Being open to evolving is essential. If the past few months have taught us anything, it’s that we all need to be able to adapt. Small business owners appear to be especially good at this. Maybe it’s because they’re especially attuned to their clients’ needs, or conditioned to be able to learn new things and make changes quickly, but whether it’s starting an e-commerce site or embracing social media or coming up with an entirely new business offering or even model, small business owners are excellent at thinking outside of the box and answering the call when it comes to meeting their customers’ needs.
Wearing a lot of hats goes with the territory. Whether they’re a one-man show or have a team, small business owners are usually involved in every aspect of the business. Floral designers often double as their own social media managers, boutique owners frequently are responsible for business operations…when you think about what it entails to run a business, especially in an age when everyone is expected to have a beautiful and constantly updated Instagram feed, it’s a pretty amazing juggling act.

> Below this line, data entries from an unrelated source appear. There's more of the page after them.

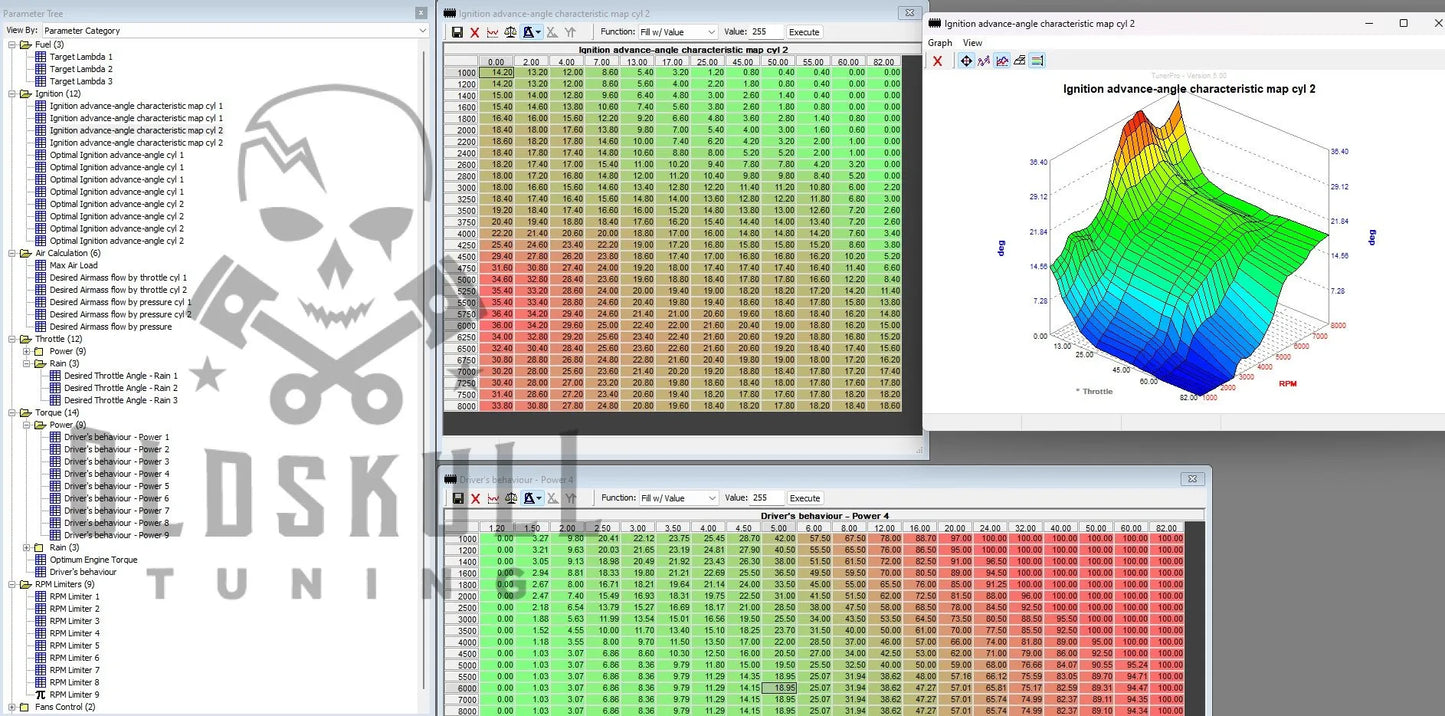Click the graph icon in the ignition table toolbar
This screenshot has height=716, width=1445.
tap(493, 32)
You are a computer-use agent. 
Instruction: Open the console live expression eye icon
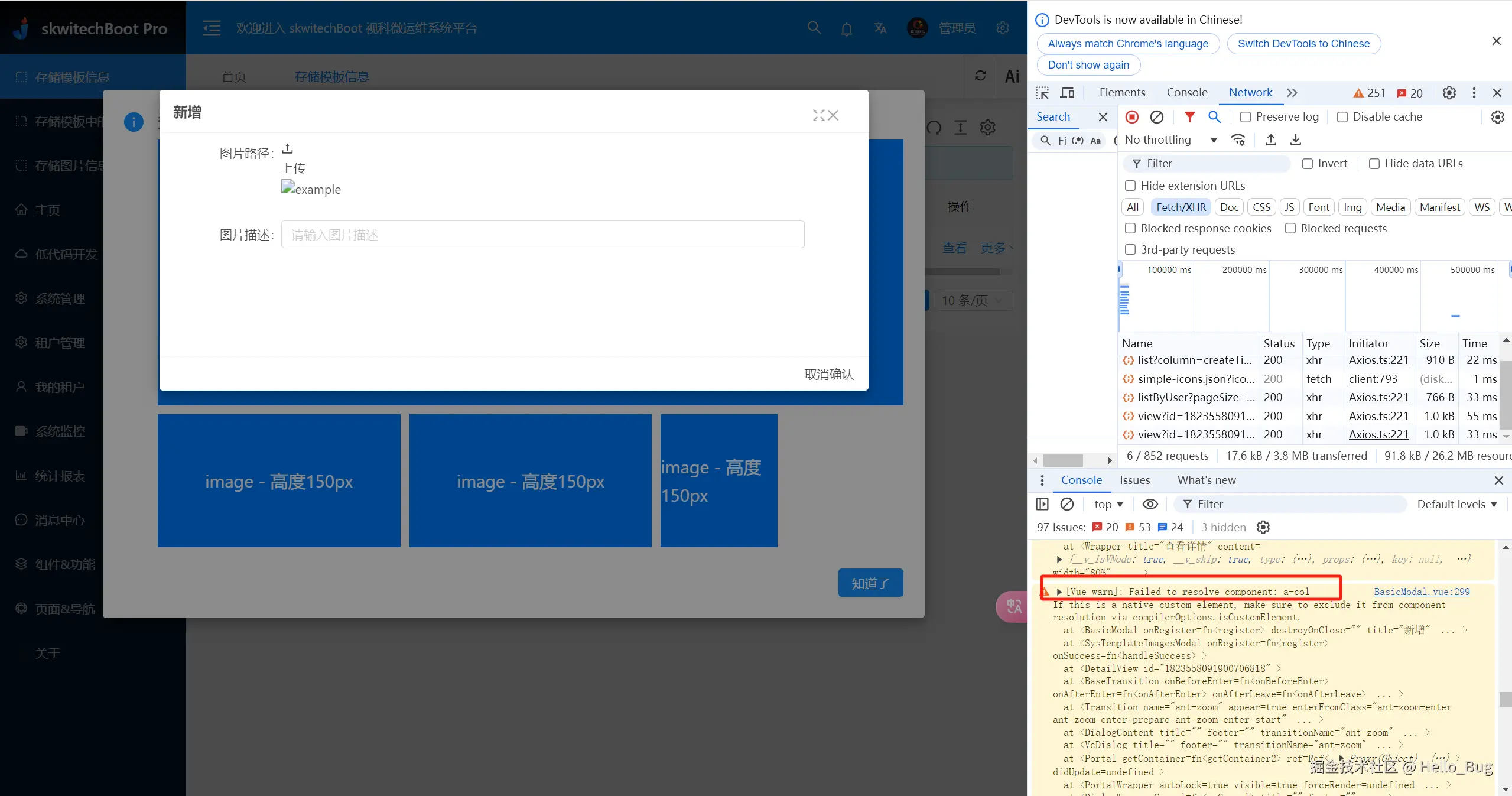pyautogui.click(x=1150, y=504)
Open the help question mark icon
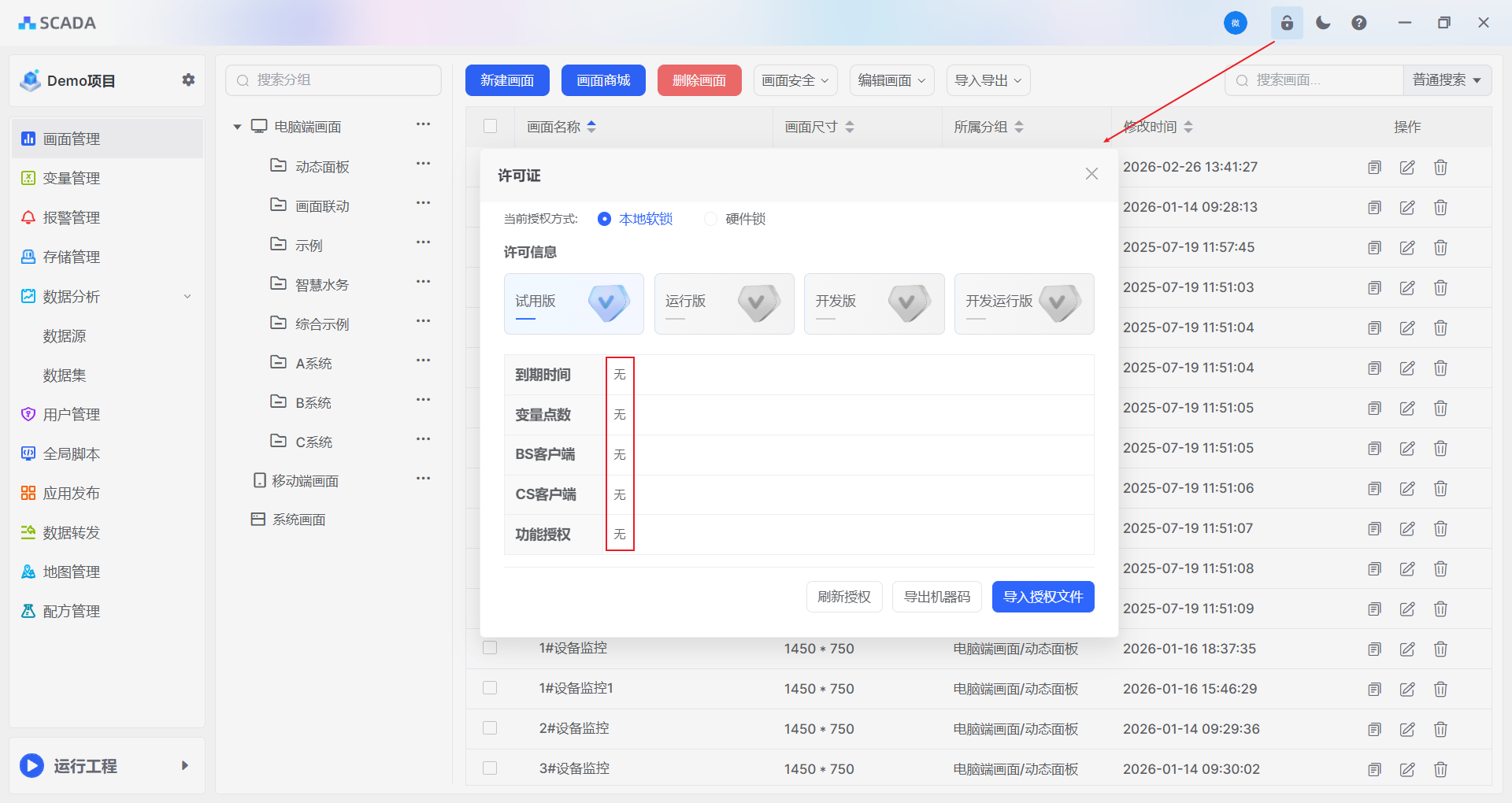This screenshot has height=803, width=1512. pos(1359,23)
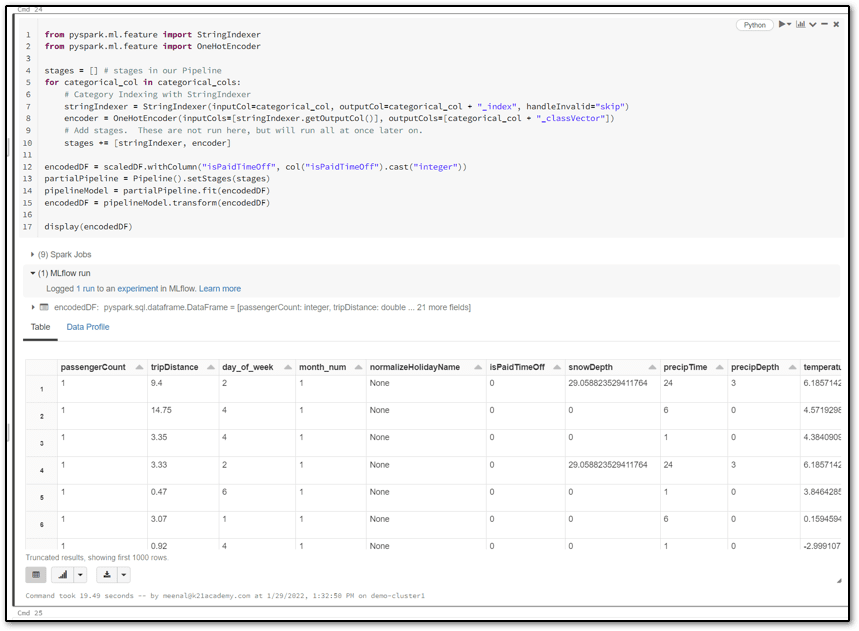Screen dimensions: 859x631
Task: Select the Table tab
Action: coord(40,327)
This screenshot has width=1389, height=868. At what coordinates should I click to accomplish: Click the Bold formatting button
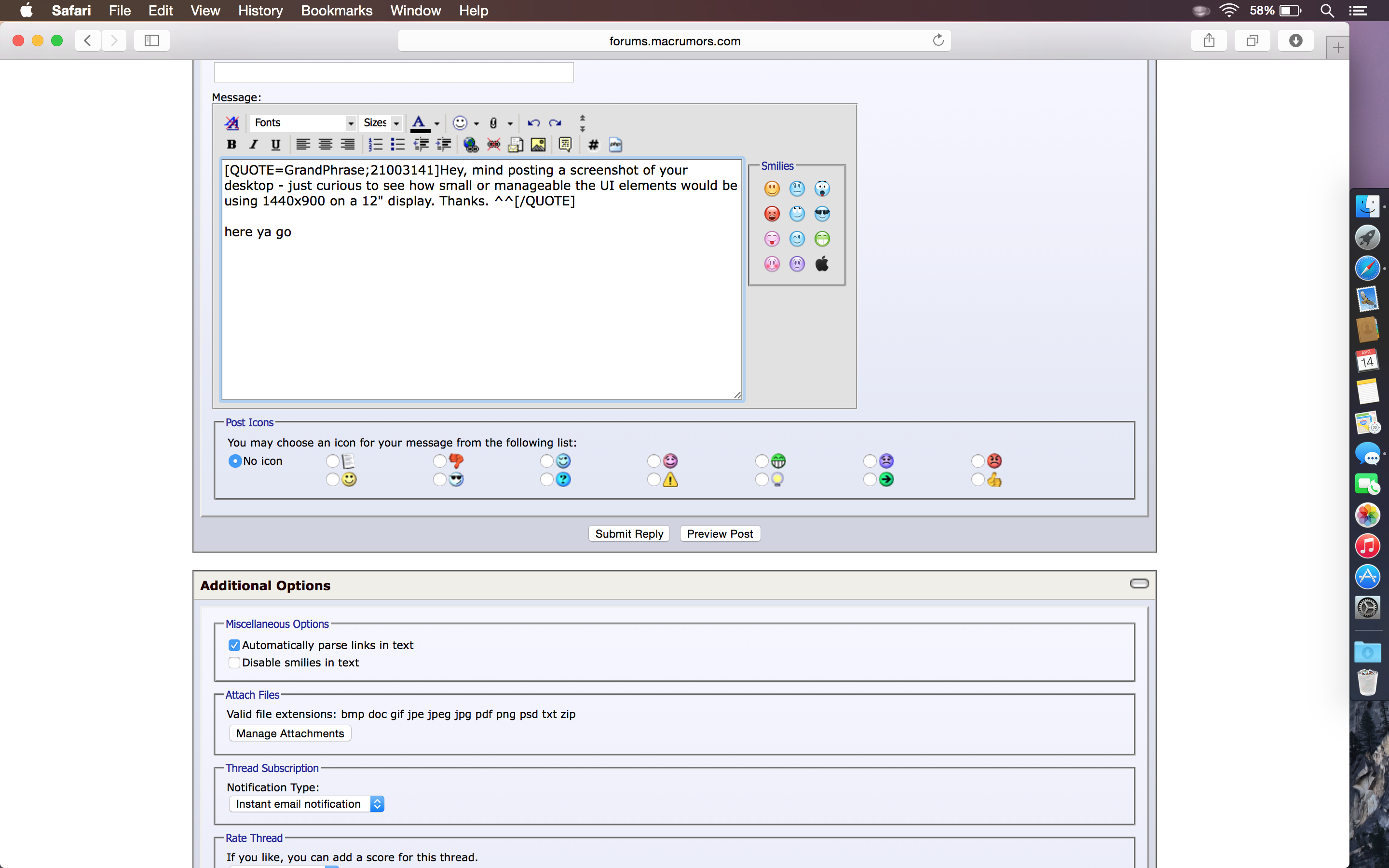coord(232,144)
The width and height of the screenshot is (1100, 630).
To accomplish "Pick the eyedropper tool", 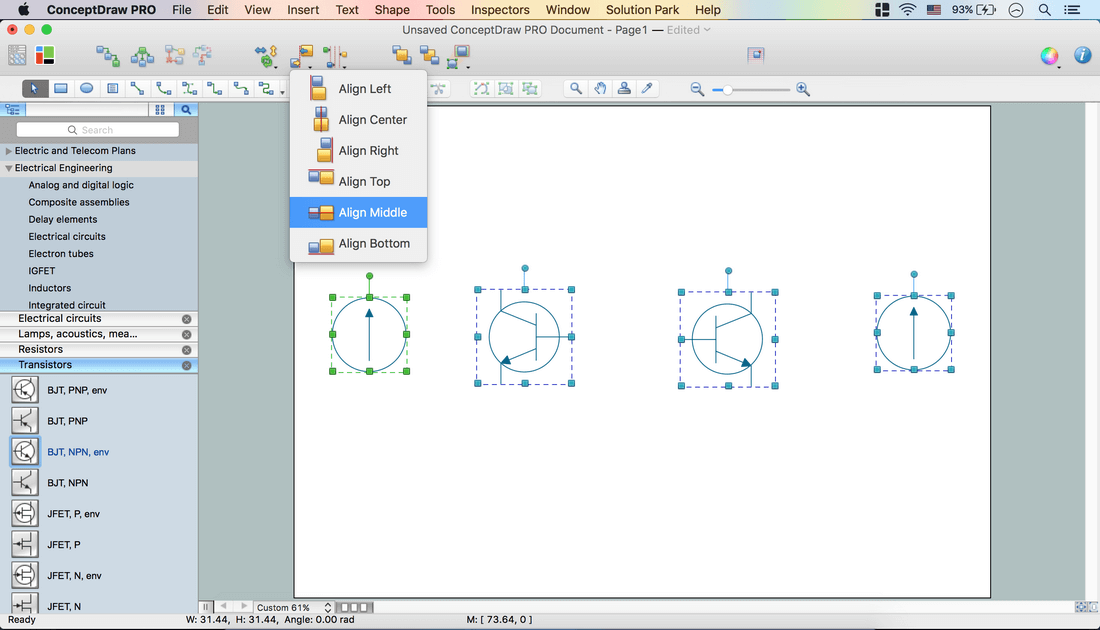I will (647, 89).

A rising tide lifts all boats. When one person or business succeeds, gains recognition, or develops a following, everyone around them benefits. We’ve found the small business community to be deeply interconnected and for the most part, eager to help those coming up in the ranks. It’s this beautiful reciprocity that makes the work so rewarding.
Owning a business is a labor of love. The whole notion of working 9 to 5 goes out the window for small business owners. But you 100% get back what you give. And at the end of the day, doing what makes you happy, being able to provide jobs for your employees, and feeling like you make a difference to your clients and community make the toil and long hours pay off in spades. There’s no greater satisfaction than that.
You have to put yourself out there. We’ve learned this from both the business owners who advertise with The Scout Guide and our editors/owners. If you’re going to survive—let alone thrive—you can’t stand on the sidelines. Believing your endeavor will succeed isn’t enough. Every day you have to make connections, negotiate with vendors, and stay in touch with customers.
It’s not about vanity. Launching your own business is not a glamorous project. While on the outside, your name and headshot might be on your website and Instagram feed, in reality, there is a lot of blood, sweat, and tears that goes into the work. Usually at the beginning (and even years later), you’re working on your own, with the tasks involving everything from manual labor to all-nighters staring at a computer screen. But in the end, the effort is worth it.
You never arrive. It’s incorrect to assume that a small business owner will reach a moment when their mission is complete. Often, once they reach the point when their business is a success, they have to keep adapting to stay relevant, or see a need or opportunity that they feel compelled to take on. We’ve found that it’s just not in a small business owner’s personality type to coast when there’s a customer to serve or community to engage.